Department of Analytical, Environmental & Forensic Sciences, School of Population Health & Environmental Sciences, Faculty of Life Sciences and Medicine, King's College London, 150 Stamford Street, London SE1 9NH, UK.
Department of Applied Sciences, Northumbria University, Newcastle Upon Tyne NE1 8ST, UK.
Sci Total Environ. 2019 Jan 15;648:80-89. doi: 10.1016/j.scitotenv.2018.08.122. Epub 2018 Aug 10.

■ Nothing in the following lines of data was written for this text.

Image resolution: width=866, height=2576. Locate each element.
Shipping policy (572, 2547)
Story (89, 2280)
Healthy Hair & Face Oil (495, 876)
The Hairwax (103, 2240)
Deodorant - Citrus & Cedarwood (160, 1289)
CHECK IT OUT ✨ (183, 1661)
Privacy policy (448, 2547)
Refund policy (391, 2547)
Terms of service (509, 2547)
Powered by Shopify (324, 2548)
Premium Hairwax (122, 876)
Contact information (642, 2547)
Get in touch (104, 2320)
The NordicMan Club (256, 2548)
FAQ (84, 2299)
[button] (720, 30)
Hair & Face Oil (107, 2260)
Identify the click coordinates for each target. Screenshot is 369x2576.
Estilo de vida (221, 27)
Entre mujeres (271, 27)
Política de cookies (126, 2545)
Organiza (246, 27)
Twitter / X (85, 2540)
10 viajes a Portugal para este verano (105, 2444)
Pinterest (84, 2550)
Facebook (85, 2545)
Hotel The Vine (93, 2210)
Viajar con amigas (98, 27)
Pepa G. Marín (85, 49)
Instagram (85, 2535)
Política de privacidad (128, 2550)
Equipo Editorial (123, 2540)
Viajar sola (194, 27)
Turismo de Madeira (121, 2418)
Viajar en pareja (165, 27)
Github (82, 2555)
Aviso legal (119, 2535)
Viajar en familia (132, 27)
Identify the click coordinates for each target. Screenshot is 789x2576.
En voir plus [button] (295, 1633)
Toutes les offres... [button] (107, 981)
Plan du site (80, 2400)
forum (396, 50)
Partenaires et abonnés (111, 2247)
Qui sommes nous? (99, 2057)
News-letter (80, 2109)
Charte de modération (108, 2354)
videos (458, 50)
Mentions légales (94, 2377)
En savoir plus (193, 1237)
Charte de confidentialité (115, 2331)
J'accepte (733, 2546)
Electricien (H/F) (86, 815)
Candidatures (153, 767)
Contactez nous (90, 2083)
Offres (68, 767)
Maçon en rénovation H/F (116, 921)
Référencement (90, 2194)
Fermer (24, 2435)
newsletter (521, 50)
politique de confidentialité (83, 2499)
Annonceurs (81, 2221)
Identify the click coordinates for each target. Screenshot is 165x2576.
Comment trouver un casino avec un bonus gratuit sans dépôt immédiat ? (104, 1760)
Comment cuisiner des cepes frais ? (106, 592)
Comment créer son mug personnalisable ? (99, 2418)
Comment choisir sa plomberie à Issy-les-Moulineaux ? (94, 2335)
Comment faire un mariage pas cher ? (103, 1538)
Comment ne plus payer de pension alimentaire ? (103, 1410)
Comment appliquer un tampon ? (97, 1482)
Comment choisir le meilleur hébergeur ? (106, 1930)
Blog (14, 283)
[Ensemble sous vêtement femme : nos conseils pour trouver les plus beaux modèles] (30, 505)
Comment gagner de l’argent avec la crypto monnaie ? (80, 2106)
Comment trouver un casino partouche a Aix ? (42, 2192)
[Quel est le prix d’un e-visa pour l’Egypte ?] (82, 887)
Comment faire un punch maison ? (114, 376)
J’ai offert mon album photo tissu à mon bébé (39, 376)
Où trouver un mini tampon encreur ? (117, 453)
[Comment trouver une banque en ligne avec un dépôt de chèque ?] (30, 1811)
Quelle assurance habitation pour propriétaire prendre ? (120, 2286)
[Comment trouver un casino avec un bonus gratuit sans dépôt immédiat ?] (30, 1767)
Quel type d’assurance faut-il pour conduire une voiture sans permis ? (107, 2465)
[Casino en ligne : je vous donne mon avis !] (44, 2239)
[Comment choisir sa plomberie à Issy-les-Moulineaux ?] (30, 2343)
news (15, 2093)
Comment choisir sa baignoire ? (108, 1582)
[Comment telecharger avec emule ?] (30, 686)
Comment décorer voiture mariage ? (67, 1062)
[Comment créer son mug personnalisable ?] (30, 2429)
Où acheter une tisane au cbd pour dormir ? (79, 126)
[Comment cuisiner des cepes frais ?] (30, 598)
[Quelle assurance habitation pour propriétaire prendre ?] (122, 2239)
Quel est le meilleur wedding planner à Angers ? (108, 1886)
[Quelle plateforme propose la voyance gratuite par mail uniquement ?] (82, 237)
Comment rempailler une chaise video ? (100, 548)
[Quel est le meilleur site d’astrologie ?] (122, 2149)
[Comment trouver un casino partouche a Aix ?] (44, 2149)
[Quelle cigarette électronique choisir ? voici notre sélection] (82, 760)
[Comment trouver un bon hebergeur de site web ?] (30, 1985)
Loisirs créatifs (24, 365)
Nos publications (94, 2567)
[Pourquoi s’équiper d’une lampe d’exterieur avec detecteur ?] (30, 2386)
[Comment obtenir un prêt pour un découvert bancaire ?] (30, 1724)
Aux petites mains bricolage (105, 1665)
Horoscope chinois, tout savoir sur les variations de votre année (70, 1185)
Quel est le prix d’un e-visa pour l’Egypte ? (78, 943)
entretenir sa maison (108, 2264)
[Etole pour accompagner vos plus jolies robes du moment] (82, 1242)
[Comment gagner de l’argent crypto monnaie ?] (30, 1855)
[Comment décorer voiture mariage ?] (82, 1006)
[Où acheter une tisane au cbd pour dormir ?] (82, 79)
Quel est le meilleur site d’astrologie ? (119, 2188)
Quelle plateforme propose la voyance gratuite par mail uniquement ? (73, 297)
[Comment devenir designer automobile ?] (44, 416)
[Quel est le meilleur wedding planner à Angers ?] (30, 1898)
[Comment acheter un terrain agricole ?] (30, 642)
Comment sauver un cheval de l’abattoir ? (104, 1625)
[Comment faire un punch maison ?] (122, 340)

The application of machine learning has recently gained interest from ecotoxicological fields for its ability to model and predict chemical and/or biological processes, such as the prediction of bioconcentration. However, comparison of different models and the prediction of bioconcentration in invertebrates has not been previously evaluated. A comparison of 24 linear and machine learning models is presented herein for the prediction of bioconcentration in fish and important factors that influenced accumulation identified. R and root mean square error (RMSE) for the test data (n = 110 cases) ranged from 0.23-0.73 and 0.34-1.20, respectively. Model performance was critically assessed with neural networks and tree-based learners showing the best performance. An optimised 4-layer multi-layer perceptron (14 descriptors) was selected for further testing. The model was applied for cross-species prediction of bioconcentration in a freshwater invertebrate, Gammarus pulex. The model for G. pulex showed good performance with R of 0.99 and 0.93 for the verification and test data, respectively. Important molecular descriptors determined to influence bioconcentration were molecular mass (MW), octanol-water distribution coefficient (logD), topological polar surface area (TPSA) and number of nitrogen atoms (nN) among others. Modelling of hazard criteria such as PBT, showed potential to replace the need for animal testing. However, the use of machine learning models in the regulatory context has been minimal to date and is critically discussed herein. The movement away from experimental estimations of accumulation to in silico modelling would enable rapid prioritisation of contaminants that may pose a risk to environmental health and the food chain.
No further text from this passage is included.